Is She Ready to Read or Not?

Something that is very important to ponder is the difference between teaching a child who is not ready for something and allowing a strong impulse in a child to unfold. I would hope that no parent who is interested in the healing benefits of Waldorf education would ever teach their tiny child how to read or write – but equally, would also hope that if they had a small one with an overwhelming desire to read that they would never prevent it. By that I mean take away books or pencils or say “no”.

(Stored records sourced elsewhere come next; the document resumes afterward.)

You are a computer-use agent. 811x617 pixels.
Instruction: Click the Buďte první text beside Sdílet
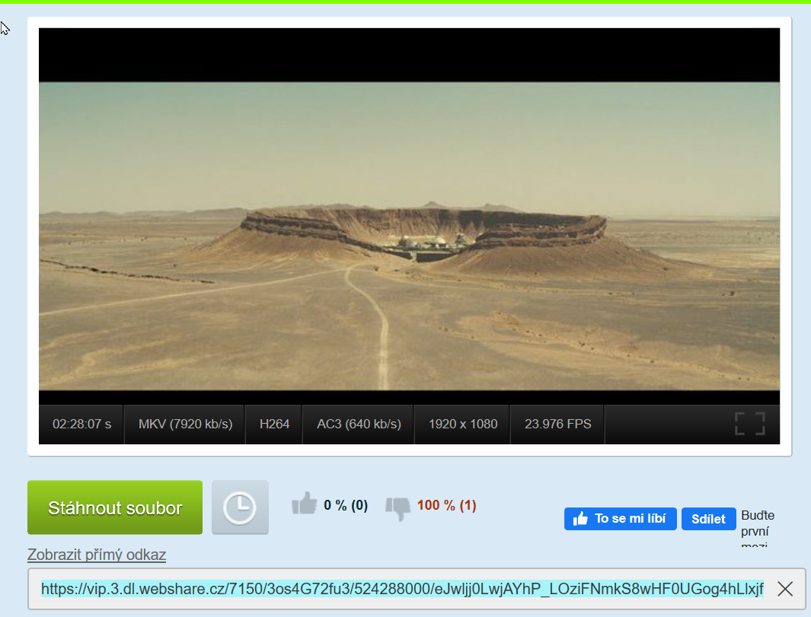click(x=757, y=523)
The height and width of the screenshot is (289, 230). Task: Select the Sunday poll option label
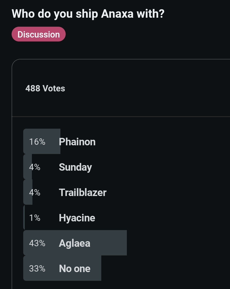pos(75,167)
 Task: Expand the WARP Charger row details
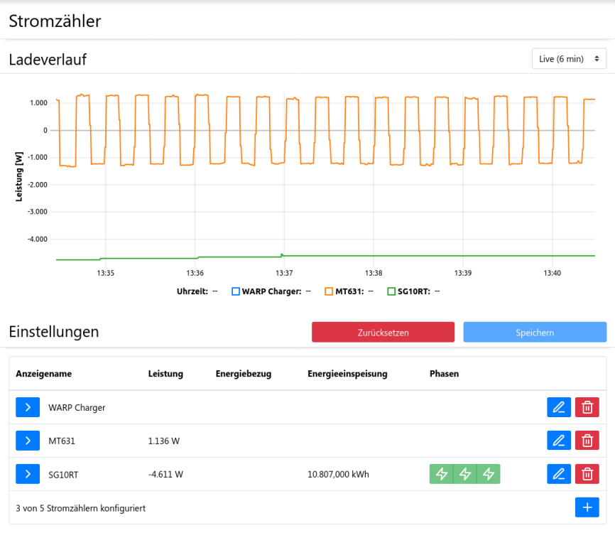click(x=28, y=407)
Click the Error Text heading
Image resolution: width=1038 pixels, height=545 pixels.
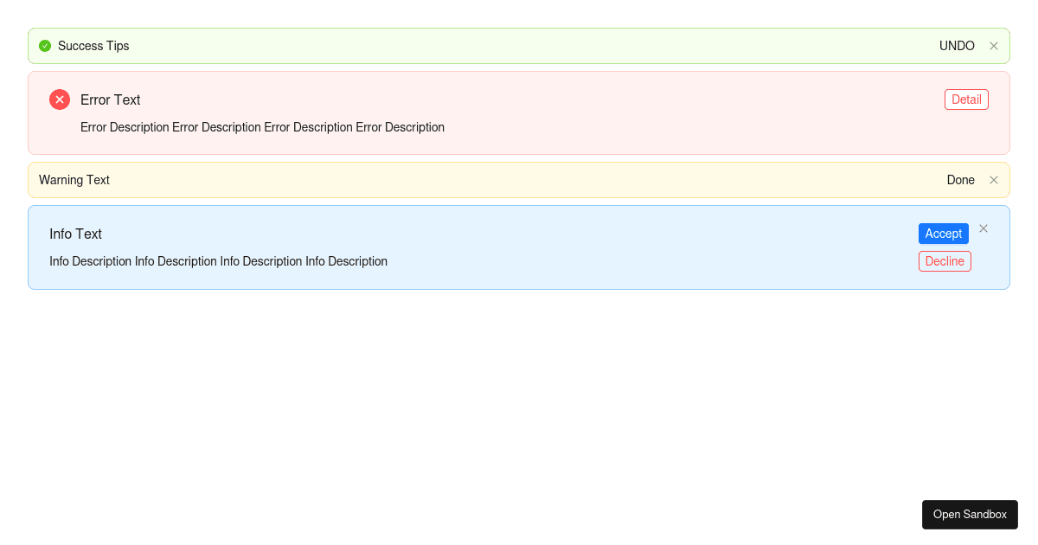click(110, 99)
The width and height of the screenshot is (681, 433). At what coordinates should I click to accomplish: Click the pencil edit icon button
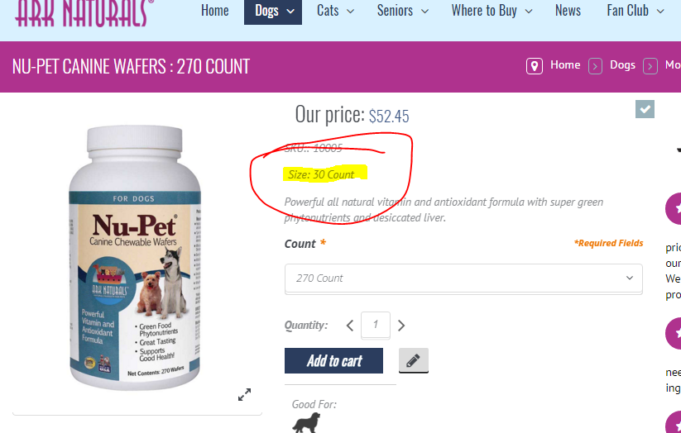pyautogui.click(x=414, y=360)
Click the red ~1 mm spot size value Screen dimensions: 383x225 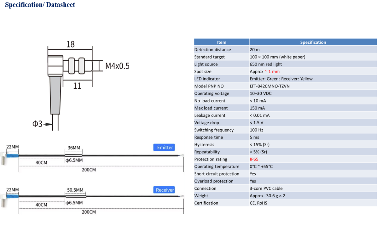272,71
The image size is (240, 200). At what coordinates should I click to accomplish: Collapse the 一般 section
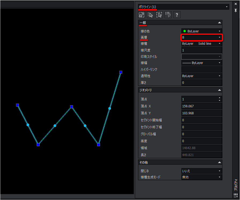(219, 23)
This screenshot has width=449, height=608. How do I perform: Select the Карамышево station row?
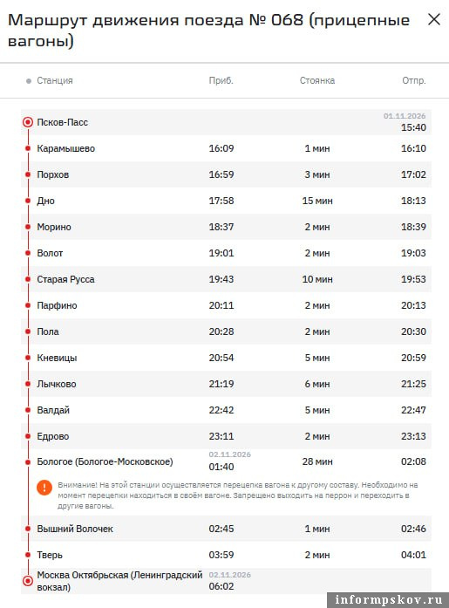[226, 148]
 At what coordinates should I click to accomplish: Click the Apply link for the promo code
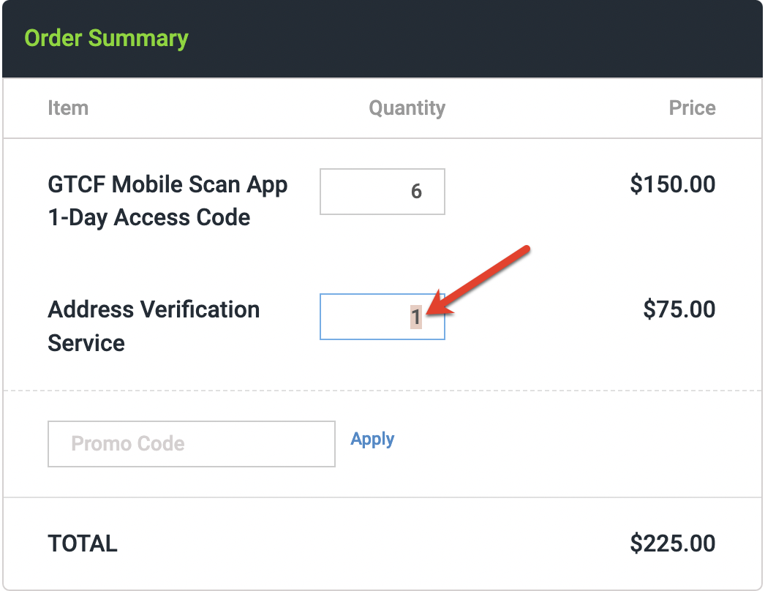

However, the danger that I often see with parents is the assumption that once a child shows an interest in something like writing that the parent assumes a certain progression and that “this is it – she is starting to read”. If a 3 or 4 year old show interest in reading, it may well be that they want to spell their names or the names of people significant to them. They might want to read signs and the writing on a cereal box. But this does not mean that it’s time to teach them their letters or to get out the readers! My almost 25 years experience with children in many different realms tells me that they do not, by and large, learn in a linear fashion. Learning takes place in cycles and in fits and starts -the elegance of homeschooling is that we can recognize these patterns and adjust our expectations to them. Then homeschooling becomes a case of shaping the curriculum to fit the child – and not the other way around.

Many, many tiny children go through a phase of wanting to read and/or write. If the parent remains neutral about it – giving them paper or spelling out words for them or writing things for them ONLY AS THEY REQUEST!! – then most children are satisfied and for a great many of them, the phase passes. Some might return to an interest when the parent introduces academic work in first grade. Others might take a few more years to become interested again.

And, of course, there are a number of children who teach themselves to read at 4 or 5. That’s fine, too. Again, I would just leave it – neither encouraging nor discouraging. If this reading carries on I would still – perhaps especially! – recommend that one continue with a kindergarten routine – that no formal teaching or formal reading time be part of the kindergarten routine. If the child reads on her own – that’s fine. She will need the support of the extra emphasis on nurturing her senses, strengthening her physical organism by powerful rhythms in the home environment and making sure that her head is not simply leading her body along. What one does not want is a child that burns out.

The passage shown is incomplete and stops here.